Task material section start

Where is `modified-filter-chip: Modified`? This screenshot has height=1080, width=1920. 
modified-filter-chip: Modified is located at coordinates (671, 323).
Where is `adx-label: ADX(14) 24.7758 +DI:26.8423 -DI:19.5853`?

Task material section end
Task material section start

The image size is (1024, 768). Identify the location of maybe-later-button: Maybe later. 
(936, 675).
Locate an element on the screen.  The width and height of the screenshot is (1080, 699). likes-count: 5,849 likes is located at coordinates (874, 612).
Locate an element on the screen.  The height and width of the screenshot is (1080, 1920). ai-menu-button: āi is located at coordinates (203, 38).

Task material section end

• [Problem description]: Rewrite the lines from the one with "coordinates (874, 612)." to the one with "coordinates (203, 38).", replacing "element" with "item" and leaving everything else unchanged.

• [Reply to the task]:
Locate an item on the screen.  The width and height of the screenshot is (1080, 699). likes-count: 5,849 likes is located at coordinates (874, 612).
Locate an item on the screen.  The height and width of the screenshot is (1080, 1920). ai-menu-button: āi is located at coordinates (203, 38).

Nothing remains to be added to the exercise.